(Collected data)
┌────────

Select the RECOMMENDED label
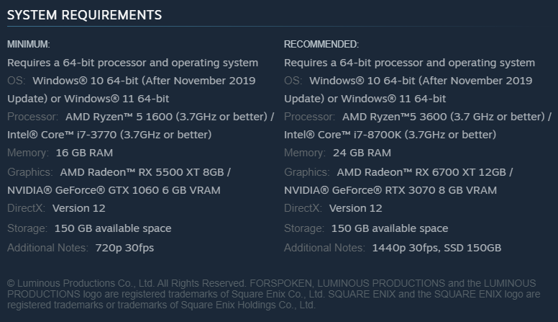click(321, 44)
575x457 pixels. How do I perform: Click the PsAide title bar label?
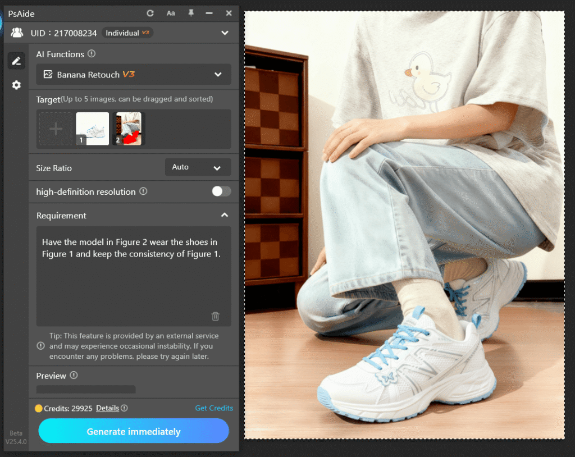[21, 13]
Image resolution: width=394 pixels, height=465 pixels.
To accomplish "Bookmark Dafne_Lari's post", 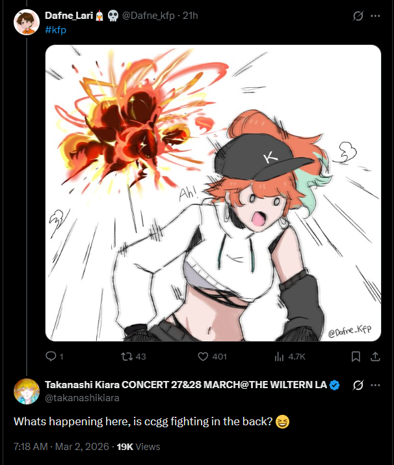I will 356,356.
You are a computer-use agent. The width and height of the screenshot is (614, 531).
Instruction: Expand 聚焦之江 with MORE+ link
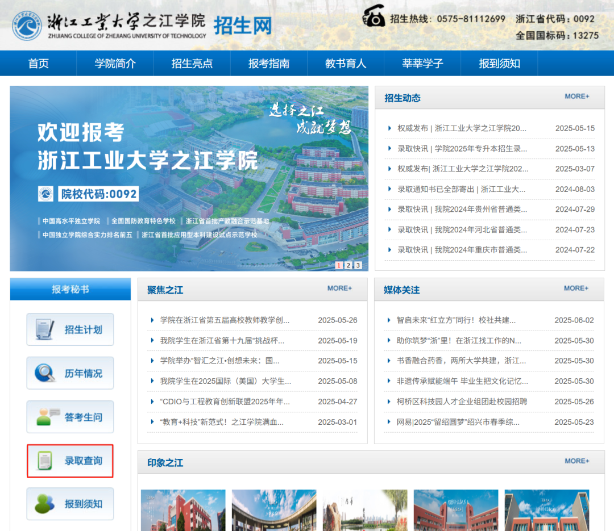coord(339,289)
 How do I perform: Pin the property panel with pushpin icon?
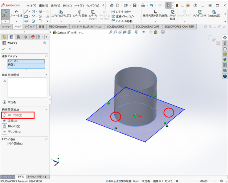coord(9,49)
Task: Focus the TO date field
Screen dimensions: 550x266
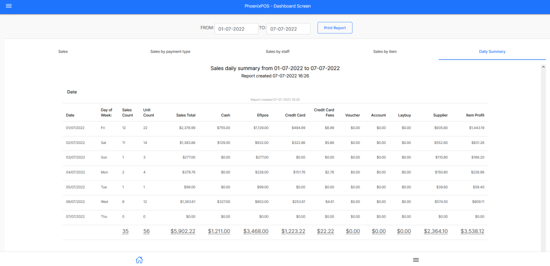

└────────

In the entries above, find the line containing "Task: Focus the TO date field"; transcribe exactly that line and every line after it through the end, and only those, omitting pictures.

**WRITTEN ANSWER**
Task: Focus the TO date field
Screen dimensions: 550x266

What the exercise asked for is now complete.